Graduate-level engineers

At the same time as the Hays Global Skills Index 2014 was released, IPPR published its new report, ‘Women in engineering: fixing the talent pipeline’. The findings suggest that an additional 87 000 graduate-level engineers will be required in the UK between 2014 and 2020. However, just 46 000 engineering graduates are produced each year. IPPR proposes that women can fill this gap, if a number of measures are taken to encourage them to study engineering at degree level and subsequently enter into an engineering career. The report identifies the lack of girls taking STEM subjects at A-level as the initial barrier to engineering careers. In 2013, just one in five students studying physics at A-level were female and just two in five maths A-level entrants were female. Around 13% of applicants to engineering degrees in 2011/2012 were female and of those who went on to study engineering and technology at an undergraduate level in 2012/2013, just 17% were female. The second barrier is the transition from education to employment.

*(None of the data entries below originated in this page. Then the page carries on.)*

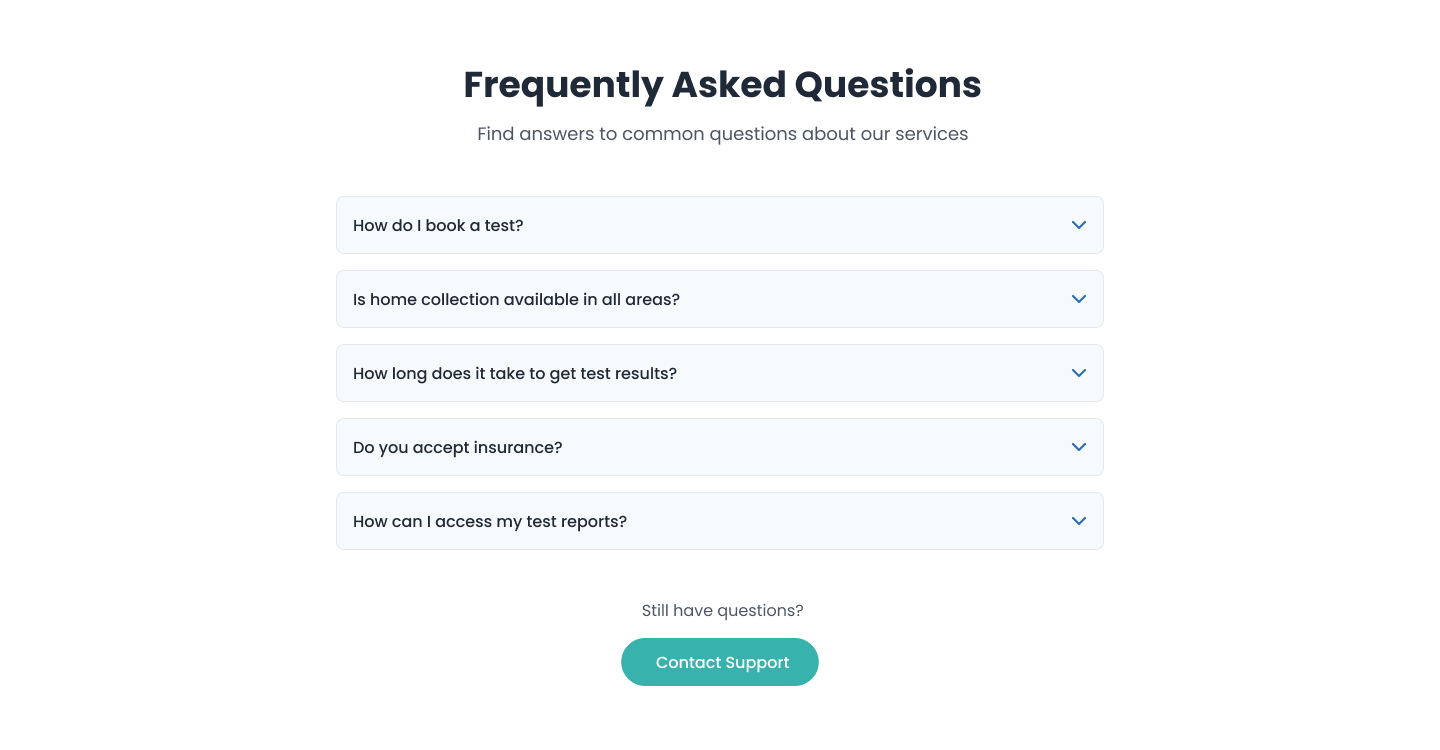The width and height of the screenshot is (1440, 750).
Task: Expand the chevron on 'How do I book a test?'
Action: point(1079,225)
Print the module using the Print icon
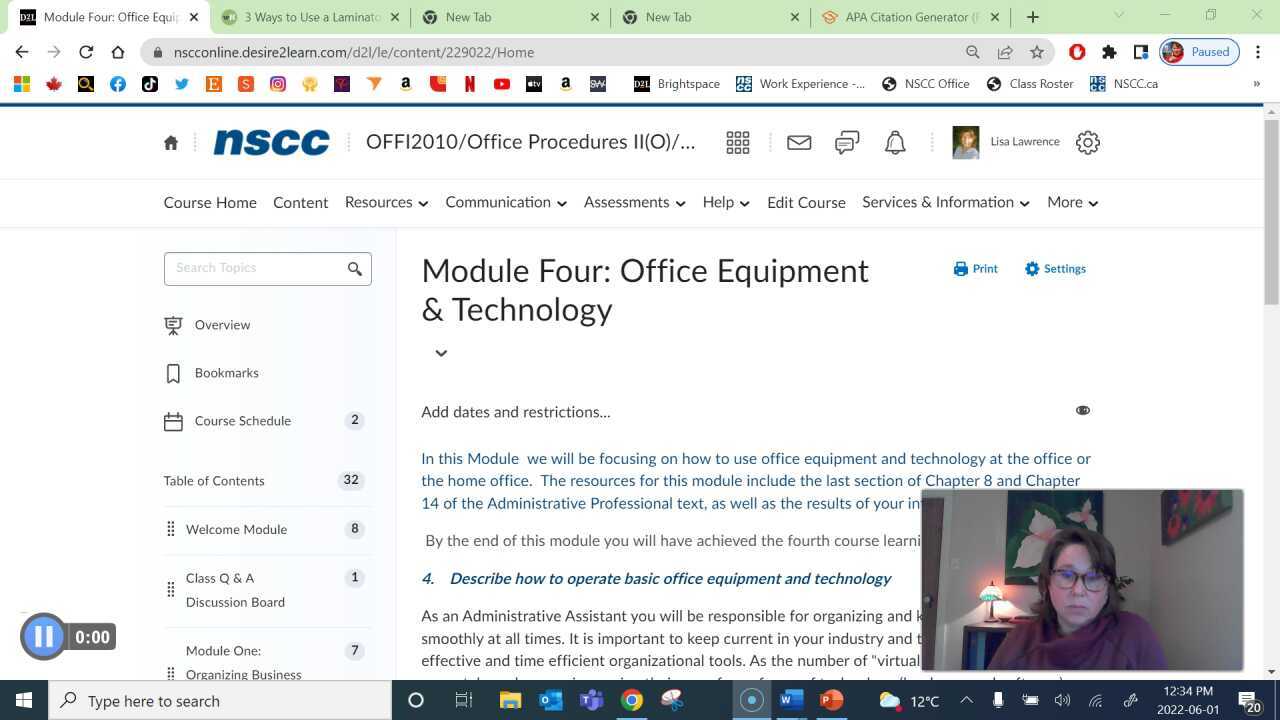This screenshot has width=1280, height=720. click(x=974, y=268)
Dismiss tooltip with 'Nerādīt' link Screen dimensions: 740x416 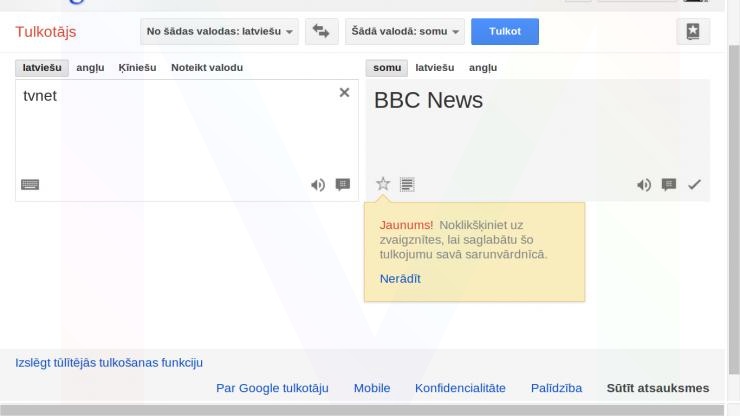(400, 279)
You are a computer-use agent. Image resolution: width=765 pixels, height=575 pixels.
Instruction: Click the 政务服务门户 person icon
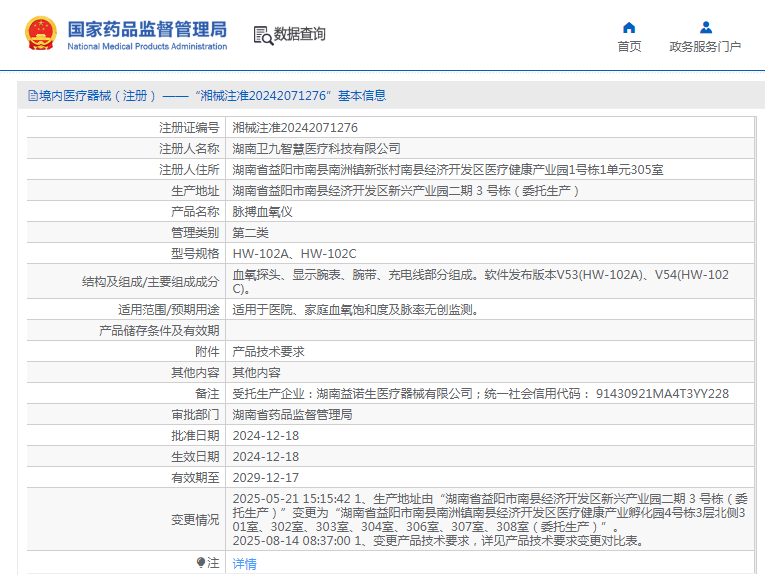(x=705, y=27)
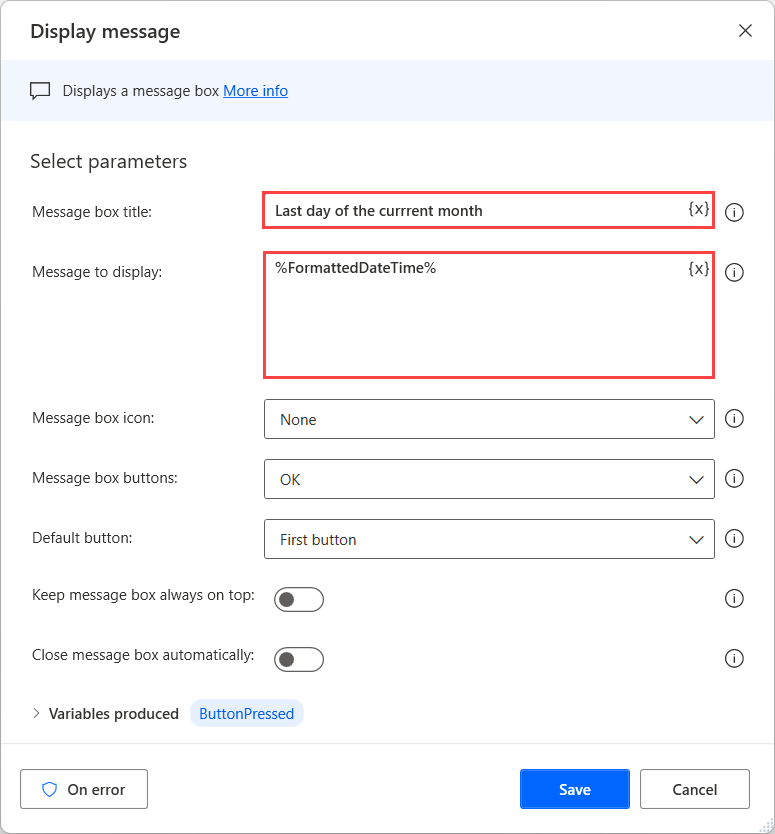Open the More info link
775x834 pixels.
(255, 90)
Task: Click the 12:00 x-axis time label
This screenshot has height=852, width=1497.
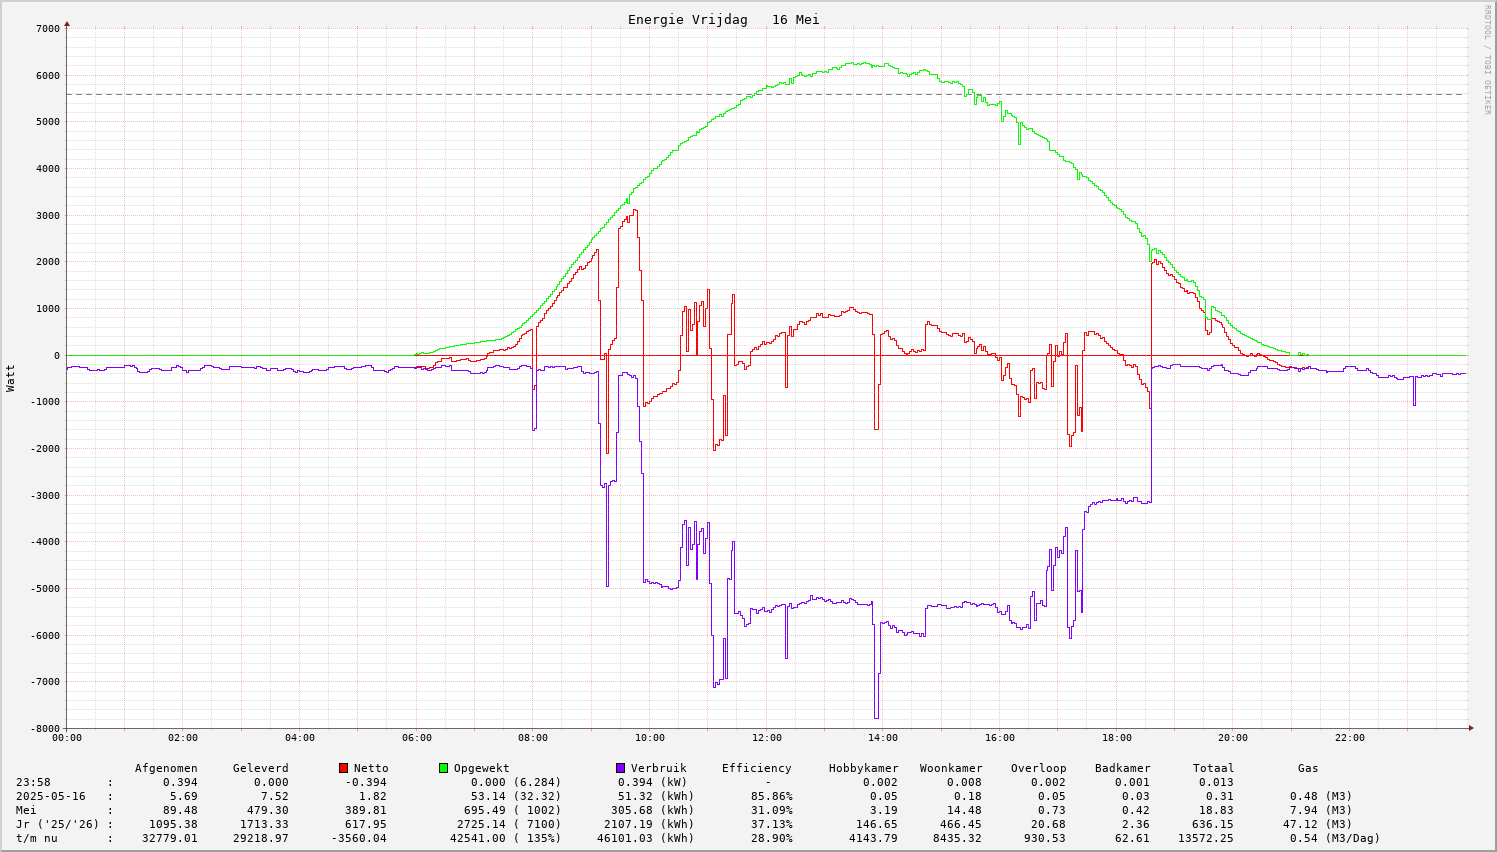Action: pos(767,738)
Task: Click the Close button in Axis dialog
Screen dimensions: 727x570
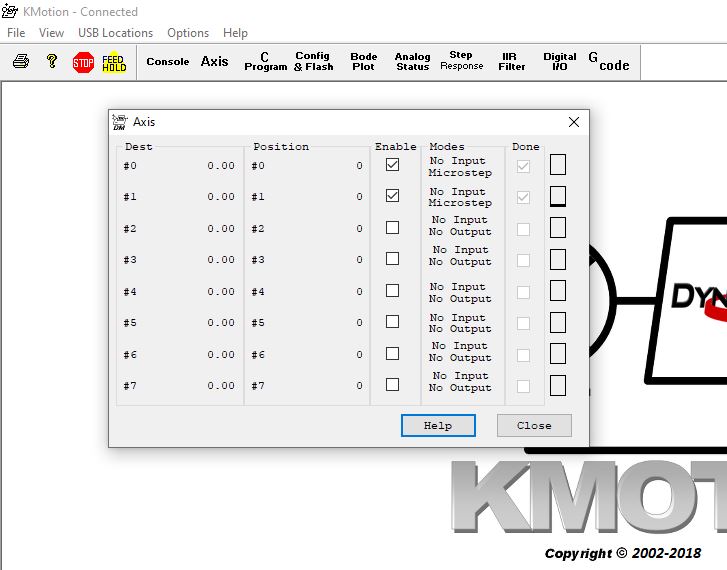Action: [534, 425]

To address the gender imbalance, IPPR has recommended initiatives such as industry mentors for female students, greater engagement between employers and students, as well as improved careers education in schools.

“The discrepancy between the number of engineers the UK’s higher education system produces, and how many we need annually shows the UK has a long way to go to fill this potential skills gap. The most effective way to begin to address this gap is to tackle the low uptake of engineering degrees by women, and, further down the line, the continuation into long-term engineering careers,” stated Dalia Ben-Galim, IPPR Associate Director.

Welcoming women and challenging stereotypes

Several companies and industry organisations have been making their own efforts to lessen the skills gap and also encourage more women to enter engineering and construction careers:

  • The UK’s Institution of Engineering and Technology (IET) runs the IET Young Woman Engineer of the Year Awards, recently announcing the shortlisted candidates.
  • In June, the UK’s Skills and Enterprise Minister announced £10 million in funding for the ‘Developing Women Engineers’ and ‘Improving Engineering Careers’ schemes. An extra £10 million that will be used to develop engineering skills in smaller companies will be available this autumn.
  • PPC Ltd was named ‘Top Gender Empowered Company’ in the Manufacturing and Engineering category at the 11th Annual Standard Bank Top Women Awards. The South African cement company has introduced a range of gender equality initiatives, such as the Women’s Forum.
  • Earlier this year, Terex held a ‘Women in Manufacturing Day’, which gave visitors the opportunity to tour its UK manufacturing facility and talk to staff about employment opportunities.
  • According to the Federation of Master Builders (FMB), Richard Burr, a builder and a contestant on the extremely popular UK television show ‘The Great British Bake Off’ (TGBBO), is also helping to overturn gender stereotypes in the construction industry. Brian Berry, Chief Executive of the FMB said: “The FMB is extremely proud that our member Richard Burr is challenging stereotypes about builders. Today's modern builders are often multi-talented as demonstrated by Richard's brilliant performance on TGBBO. […] The building industry offers young people a diverse and rewarding career and it's time old fashioned negative attitudes are changed to reflect the thousands of building professionals who work in the building industry.”